Several significant biotech innovations have been made, including automatic natural language processing and machine learning to gather and analyse medical data. The labour force in China is very skilled. At least a third of the 1.4 million engineers who qualify each year work in artificial intelligence, which is six times as many as in the US. China is the clear leader in artificial intelligence research papers, significantly surpassing the US in both quantity and quality.


The capacity of the Chinese sector to successfully combine digital prowess and retailing know-how through the integration of online, offline, and logistical data in a single value chain sets it apart from its worldwide rivals. This integration, when combined with AI, has made it possible to develop an incredibly effective delivery strategy.


The US AI chatbot ChatGPT, which can have intelligent dialogues with users, has undoubtedly stolen the show in the field of generative AI. However, the major Chinese companies are developing new applications and aiming to compete with their own platforms. Both Tencent's Different Dimension Me animated picture generator and Baidu can produce anime-style graphics from photographs of faces.


In spite of the favourable environment and various endeavours, Science and Technology Minister Wang Zhigang admitted in March that "China must wait" until it "sees results" similar to ChatGPT's. The majority of Chinese talent is also in the US, making it "a US secret weapon in AI."


In addition to this brain drain, firms in China's IT industry have made public gaps between investments pledged and actually delivered in order to campaign for funding. And a more stringent embargo is being pursued by Washington.

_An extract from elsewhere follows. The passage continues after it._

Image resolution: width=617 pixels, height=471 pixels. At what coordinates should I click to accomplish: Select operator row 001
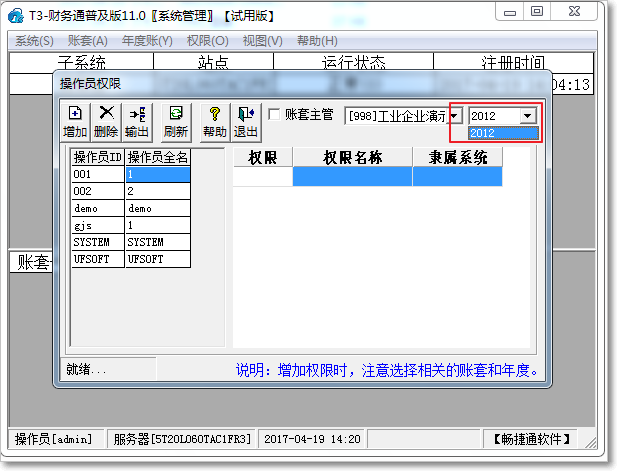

The White House forbade American businesses from exporting to China chip-making machinery, which is necessary for high-performance computing and supercomputers. Beijing's options are further constrained by the ban's de facto inclusion of non-US corporations.


A significant, expanding sector in China has been negatively impacted by stricter sanctions. Some overseas clients are already choosing to diversify their supply chains out of concern for further restrictions by US authorities.


These new initiatives will definitely be delayed by Washington's confrontational approach, but they won't likely be derailed. It might cause Beijing to isolate itself from the rest of the world and produce different technological norms, impeding the possibility of global cooperation on new technology.